Over the past year and a half I have been working with the eight theological schools of the United Church of Canada (the other U.C.C.) as these schools looked at the possibilities for collaboration in their collective endeavor of preparing church leaders. I was the “Project Manager” for “Re-Imagining Theological Education.”
When the Lilly Endowment for Religion announced a new “Large Grant Initiative” this past January, my work shifted, and I became a grant writer. My research became the basis for the U.C.C.’s grant proposal submitted to Lilly in June. In late November I was gratified to learn that our grant proposal was funded to the tune of $10 million USD.

That’s a big vote of confidence from this important foundation. I am excited for the United Church of Canada. I hope this funding and the work it makes possible a transformative effect on theological education, and the church, in Canada.
Lilly’s priority is two-fold: to prepare excellent pastoral leaders for Christian congregations, a priority I enthusiastically share. And, second, for institutions of theological education to do this work collaboratively. In the case of the eight related schools this means approaching their work more as a system, rather than eight competing silos.

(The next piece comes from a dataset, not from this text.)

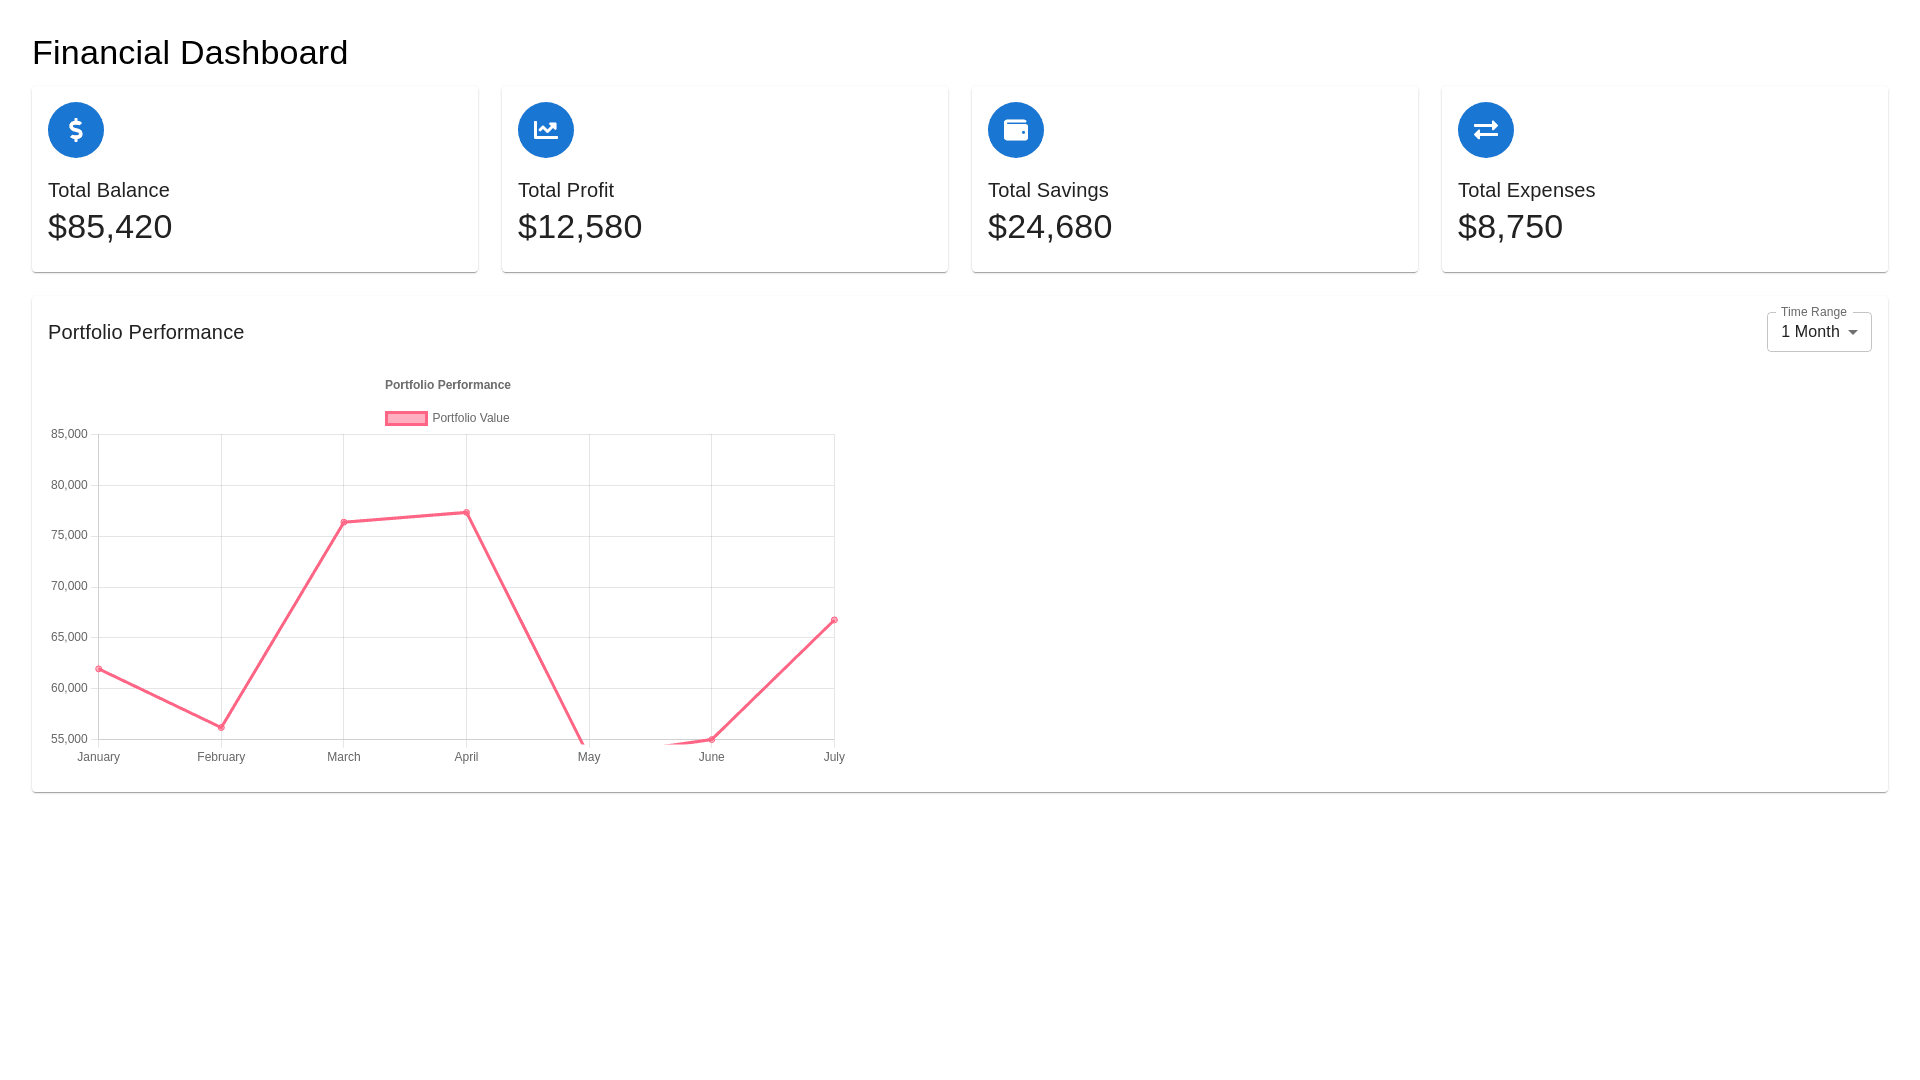Click the June data point on chart

click(x=711, y=740)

Our proposal envisions placing a great deal more emphasis on recruitment of excellent candidates for pastoral ministry. Part of being an “established” church, as the U.C.C. can be described, is that you don’t think you have to work much at recruiting or promoting the value and satisfactions of church leadership. You default to a passive approach, assuming great people will find their own way to you and to this vocation.
If part of the grant emphasizes the front end, recruitment, another major focus is the back end — building the supports and accountability that keep pastoral leaders alive and loving the work after they have left formal theological training.
Beyond those elements, the work the grant will make possible intends to “disrupt” a narrative of decline, that has settled like a dark cloud over most mainline/liberal denominations and seminaries, certainly including the United Church of Canada. While that decline is real, it’s too easy to consider present reality to be future destiny. That said, disrupting both the narrative and reality of decline that will require, well, disruption — sometimes painful disruption — of existing assumptions and practices.
There’s a related element, a challenge facing these schools and the churches they serve. The fancy name for it is “the hermeneutic of suspicion.” It is part and parcel of the hegemony of post-modern/critical theory of which I have written in my last post, where I quote Rachel Haack on its role in the growing incidence of “family cut-offs.” As Haack writes, “Postmodernism taught us to question authority and dismantle universal truths. Critical theory taught us to look for oppression and power in every relationship. Both were useful lenses at first, until they became the only lenses.”
As my colleague, Richard Topping, President of the Vancouver School of Theology, put it in a recent article, academics these days are formed in and by this “hermeneutic of suspicion.” He writes, “Academics and the theologically trained find collaboration hard to achieve. Why? I think collaboration takes trust, and this is difficult when the room is filled with people schooled in and formed by the hermeneutics of suspicion.”
Topping explains: “Theologians and clergy are [now] trained in suspicious reading. It means we read texts and situations for subtexts and assumed worlds. That mindset seeps into the whole of life and becomes a barrier to collaboration . . . newcomers to academia undergo catechesis in critical theories that stoke suspicion as a — if not the — principal interpretative aptitude.
“Suspicion is a default of the Western academy, where many theological schools are embedded. The cost of privileging this vinegary approach to reading a text or a situation is high. To change the world, we need an ‘I have a dream’ speech, not an ‘I have a complaint’ speech.”
This default to suspicion — which can be very heady and provides not insignificant affective satisfactions for academics — not only impedes collaboration but, even more seriously, robs churches and clergy of the confidence and joy of faith. Who wants to hear preachers de-construct Scripture and Christian faith week after week in the name of superior enlightenment? It’s not an approach that gives people in the pews (or the pulpits) a lot to go on in a tough, often harsh, world.
In my judgment the prevalence and default to this hermeneutic of suspicion (I prefer the word skepticism) has contributed to the decline of the church, as well as to the narrative of decline. My work on this particular project is now completed, and I will watch with interest as others take the next steps.